### The input ###

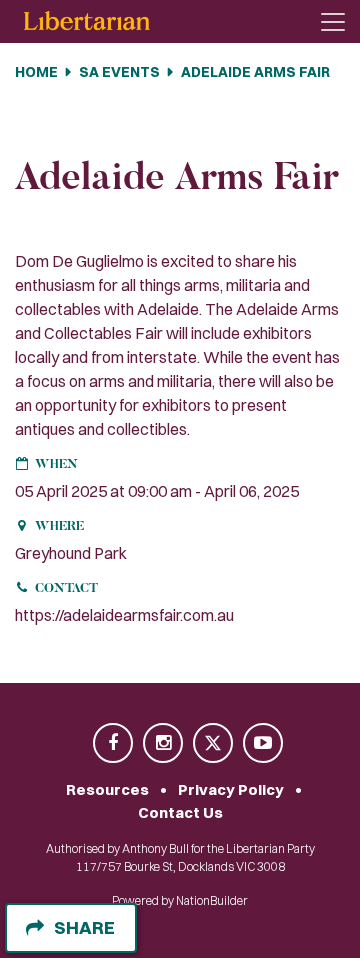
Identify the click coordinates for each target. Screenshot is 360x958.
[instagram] (164, 744)
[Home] (87, 21)
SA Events (119, 72)
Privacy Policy (231, 789)
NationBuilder (212, 900)
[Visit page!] (114, 744)
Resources (107, 789)
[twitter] (214, 744)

###

Would you reproduce, word for word, the lines from the one holding "SA Events (119, 72)" through the final line of the entries, both included?

SA Events (119, 72)
Privacy Policy (231, 789)
NationBuilder (212, 900)
[Visit page!] (114, 744)
Resources (107, 789)
[twitter] (214, 744)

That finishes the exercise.